Qualitative Analysis: Case studies showed that MaS-VQA successfully corrected errors made by zero-shot models and standard retrieval-augmented methods by focusing on the correct visual regions and filtering out distracting text.

5. Significance and Impact

Robustness to Noise: The framework addresses a fundamental limitation in KB-VQA: the inability of current models to handle noisy, heterogeneous inputs.
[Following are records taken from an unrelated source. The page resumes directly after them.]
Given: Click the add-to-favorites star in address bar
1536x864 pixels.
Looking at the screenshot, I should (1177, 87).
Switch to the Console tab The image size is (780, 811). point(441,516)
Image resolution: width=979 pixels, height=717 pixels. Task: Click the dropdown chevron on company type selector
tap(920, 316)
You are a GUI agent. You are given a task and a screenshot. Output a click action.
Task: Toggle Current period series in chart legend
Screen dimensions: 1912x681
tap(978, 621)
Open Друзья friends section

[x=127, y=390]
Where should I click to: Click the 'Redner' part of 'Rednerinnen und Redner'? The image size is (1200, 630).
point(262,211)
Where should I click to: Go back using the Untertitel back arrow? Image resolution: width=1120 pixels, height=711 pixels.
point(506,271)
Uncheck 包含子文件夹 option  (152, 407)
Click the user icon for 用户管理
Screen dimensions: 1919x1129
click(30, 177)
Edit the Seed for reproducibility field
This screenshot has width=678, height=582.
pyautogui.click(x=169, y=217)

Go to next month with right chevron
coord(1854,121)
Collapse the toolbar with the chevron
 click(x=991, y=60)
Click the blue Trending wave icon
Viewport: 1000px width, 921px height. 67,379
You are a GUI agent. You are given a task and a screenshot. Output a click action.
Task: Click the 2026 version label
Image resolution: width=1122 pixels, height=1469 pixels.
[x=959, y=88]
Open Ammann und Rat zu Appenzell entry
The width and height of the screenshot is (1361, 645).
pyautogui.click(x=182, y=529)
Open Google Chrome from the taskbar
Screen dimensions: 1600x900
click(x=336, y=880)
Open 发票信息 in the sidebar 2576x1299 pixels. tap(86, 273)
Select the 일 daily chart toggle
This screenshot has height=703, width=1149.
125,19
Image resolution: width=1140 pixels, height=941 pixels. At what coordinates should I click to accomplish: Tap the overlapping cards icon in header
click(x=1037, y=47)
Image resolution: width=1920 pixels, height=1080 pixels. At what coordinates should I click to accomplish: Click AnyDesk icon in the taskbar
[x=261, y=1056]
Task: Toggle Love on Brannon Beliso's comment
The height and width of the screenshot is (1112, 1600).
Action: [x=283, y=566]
By explicitly filtering both modalities, it creates a "clean" reasoning context.
Interpretability: The use of attention masks and selected phrases provides a transparent view of why the model made a decision (which image regions and which text snippets were used).
Efficiency: Unlike methods requiring extensive retraining, MaS-VQA operates primarily through inference-time selection and prompting, making it adaptable to various frozen MLLM backbones without additional training costs.
Applications: The approach is highly relevant for educational assistants, accessibility tools, and information-seeking systems where factual accuracy and the ability to filter irrelevant information are critical.

In conclusion, MaS-VQA demonstrates that selection is as important as retrieval. By intelligently pruning noise from both visual and textual inputs before reasoning, the model can more effectively leverage the combined power of external facts and internal knowledge.